* **Requisitos**
Por favor, transcreva do prefácio sobre a Revolução Russa o trecho de “Léon Trotsky” até “merecem ser estudados.”.

* **Trecho selecionado**
História da Revolução Russa

Léon Trotsky


Prefácio


Durante os dois primeiros meses de 1917, a Rússia ainda era a monarquia dos Romanov. Oito anos mais tarde, os bolcheviques já estavam ao leme do governo, eles que eram desconhecidos no início do ano e cujos líderes, no momento do ascenso ao poder, ainda eram acusados de alta traição. Na história não se encontraria outro exemplo de uma reviravolta tão brusca, sobretudo lembrando-nos que se trata de uma nação de cento e cinquenta milhões de almas. É claro que os acontecimentos de 1917 – qualquer que seja a maneira considerada – merecem ser estudados.

A história de uma revolução, como toda história, deve, antes de tudo, relatar o que se passou e dizer como. Mas isso não é suficiente. Segundo a própria narração, é necessário que se veja nitidamente porquê as coisas se passaram assim e não de outra forma. Os acontecimentos não poderiam ser considerados como um encandeamento de aventuras, nem baseados, uns após outros, numa moral pré-concebida. Eles devem conformar-se com a sua própria lei racional. É na descoberta desta lei íntima que o autor vê a sua tarefa.

* **Extrato de dados**
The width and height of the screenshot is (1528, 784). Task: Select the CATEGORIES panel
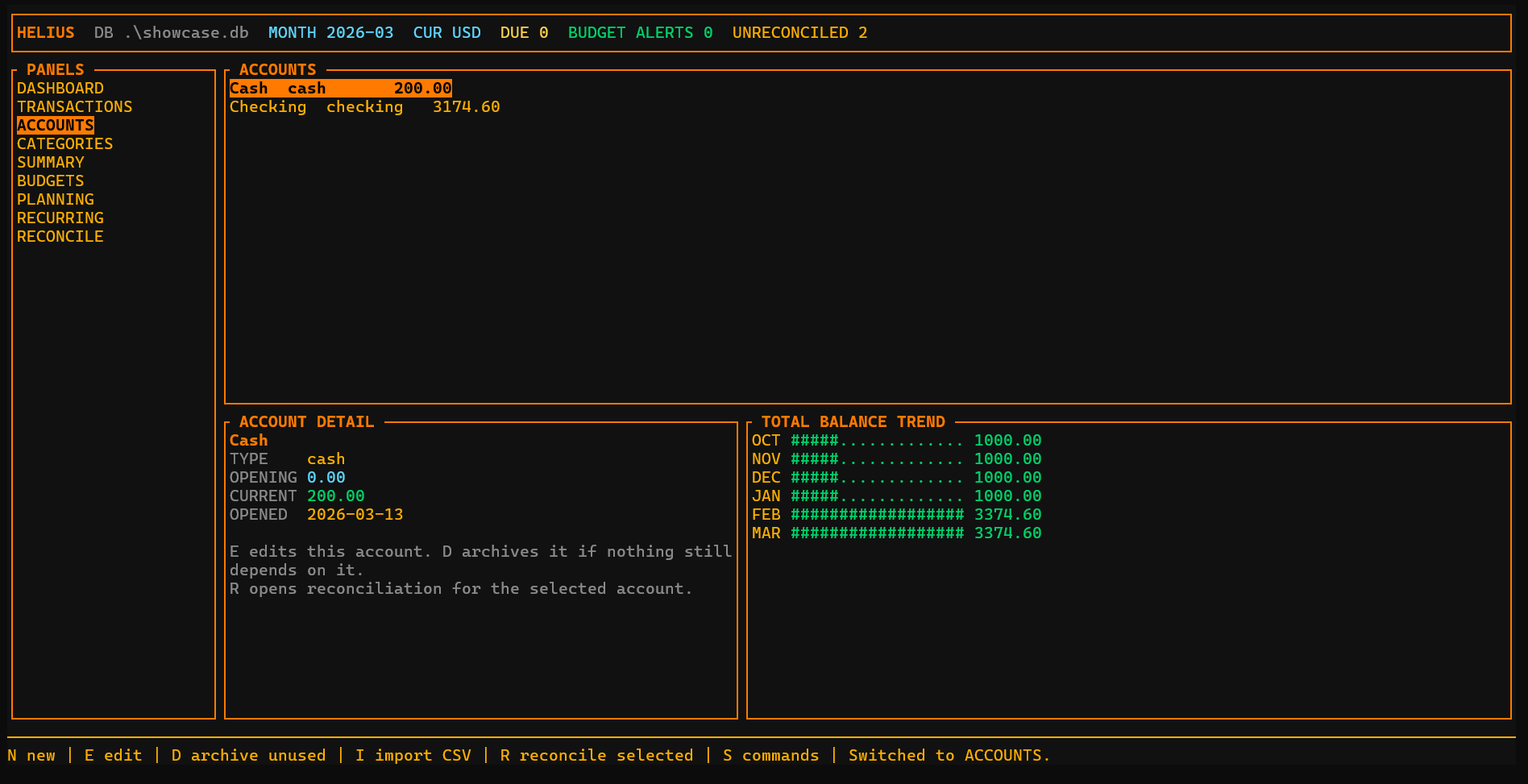[64, 143]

* **Resposta**
Léon Trotsky


Prefácio


Durante os dois primeiros meses de 1917, a Rússia ainda era a monarquia dos Romanov. Oito anos mais tarde, os bolcheviques já estavam ao leme do governo, eles que eram desconhecidos no início do ano e cujos líderes, no momento do ascenso ao poder, ainda eram acusados de alta traição. Na história não se encontraria outro exemplo de uma reviravolta tão brusca, sobretudo lembrando-nos que se trata de uma nação de cento e cinquenta milhões de almas. É claro que os acontecimentos de 1917 – qualquer que seja a maneira considerada – merecem ser estudados.